We can explore the evolution of the orbital character and ARPES intensity over a broader range of momentum by computing the matrix elements over a wider energy window. Below, we do so for a fixed in-plane momentum

arpes['cube'] = {'X':[-0.628,0.628,200],'Y':[0,0,1],'kz':0,'E':[-4.5,0.1,1000]}
arpes['SE'] = ['constant',0.1]
arpes['pol'] = np.array([1,0,-1])
arpes_experiment = experiment(TB,arpes)
arpes_experiment.datacube()
_ = arpes_experiment.spectral(slice_select=('y',0),plot_bands=True)
_images/tutorial_polp_kx.png

Another perspective on the connection to orbital character can be gained by again, changing the polarization:

arpes['pol'] = np.array([0,1,0])
_ = arpes_experiment.spectral(arpes,slice_select=('y',0),plot_bands=True)
_images/tutorial_kx_poly.png

While some bands are suppressed as a result of orbital and polarization symmetry, others still are suppressed due photoelectron interference. Our choice of a two-site unit cell is somewhat artificial, as there is no translational-symmetry breaking potential which prevents us from using a smaller one-atom unit cell. The folded bands in the reduced Brillouin zone of our excessively large unit cell can be described as anti-bonding states. To demonstrate this, we can perform a similar calculation over a wider domain of momentum, covering a full cut through the full Brillouin zone of the one-atom unit cell:

arpes['cube'] = {'X':[-1.256,1.256,300],'Y':[0,0,1],'kz':0,'E':[-5,0.2,1000]}
arpes_experiment = experiment(TB,arpes)
arpes_experiment.datacube()
I,Ig,ax = arpes_experiment.spectral(slice_select=('y',0),plot_bands=True)

In this tutorial, we have seen how to define and characterize a tight-binding model using chinook.

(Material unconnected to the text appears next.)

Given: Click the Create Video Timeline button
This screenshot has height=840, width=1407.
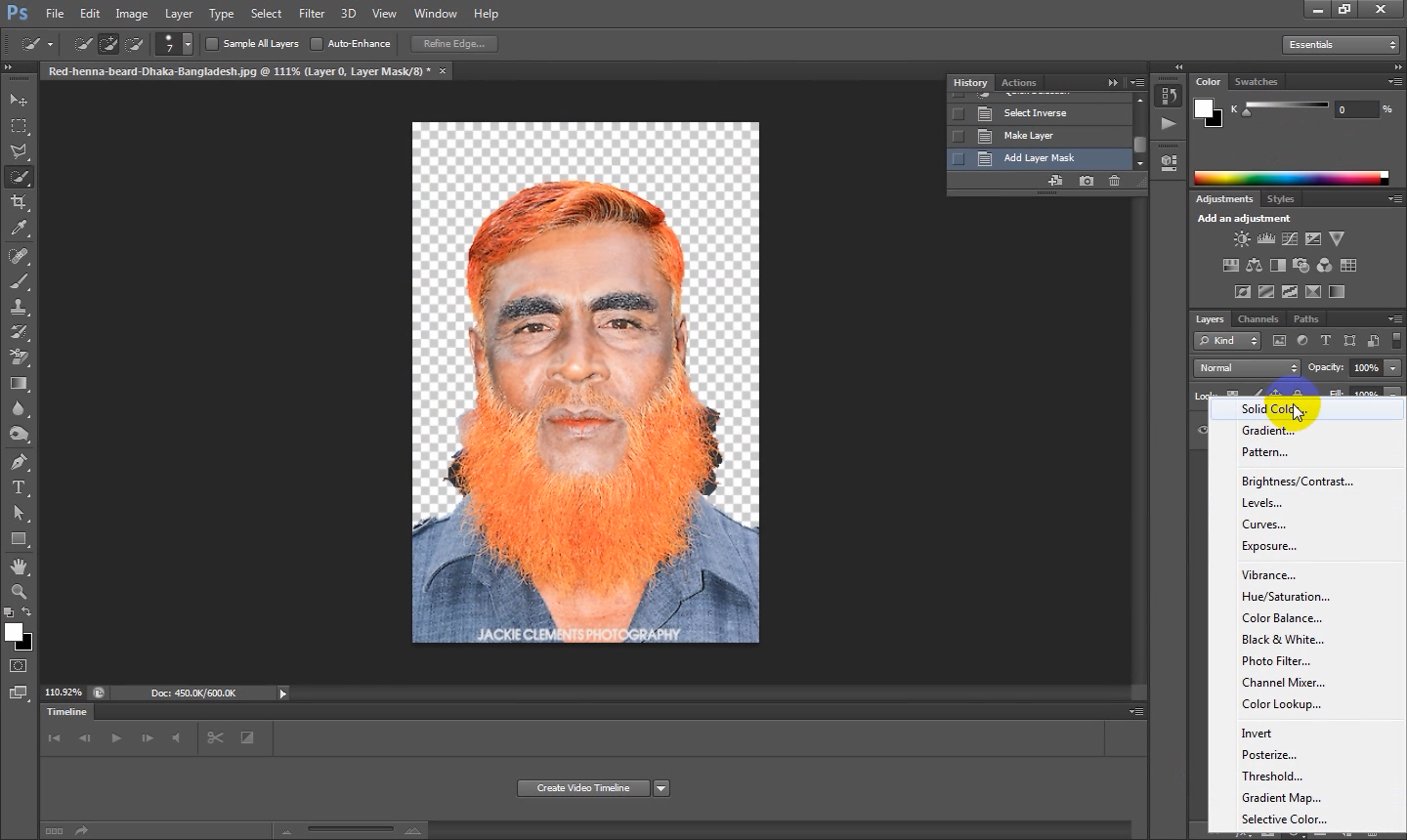Looking at the screenshot, I should coord(583,788).
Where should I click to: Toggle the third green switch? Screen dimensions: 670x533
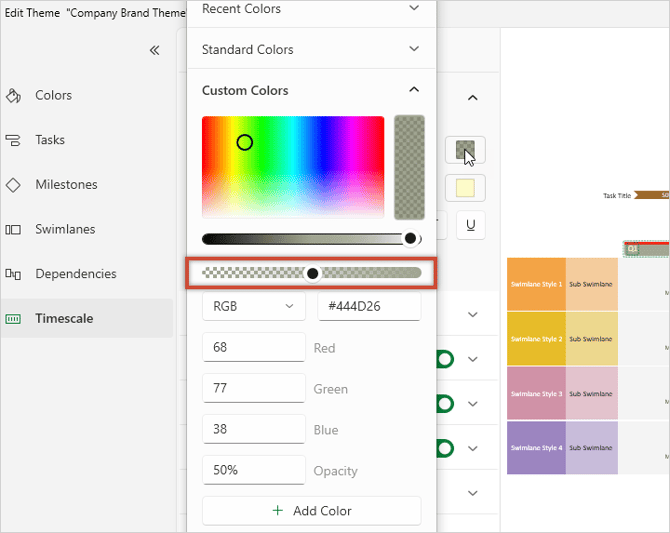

In addition to this, we have performed a few calculations of the photoemission intensity associated with this model, and seen a few ways in which the photoemission intensity is affected by the nature of both our system of interest and the experimental geometry. Feel free to make changes to the model here and experiment with different parameters to get a better sense of how to use some of these tools. You’re now ready to begin building your own models and simulating ARPES intensity for your material of choice. A template input file is provided here.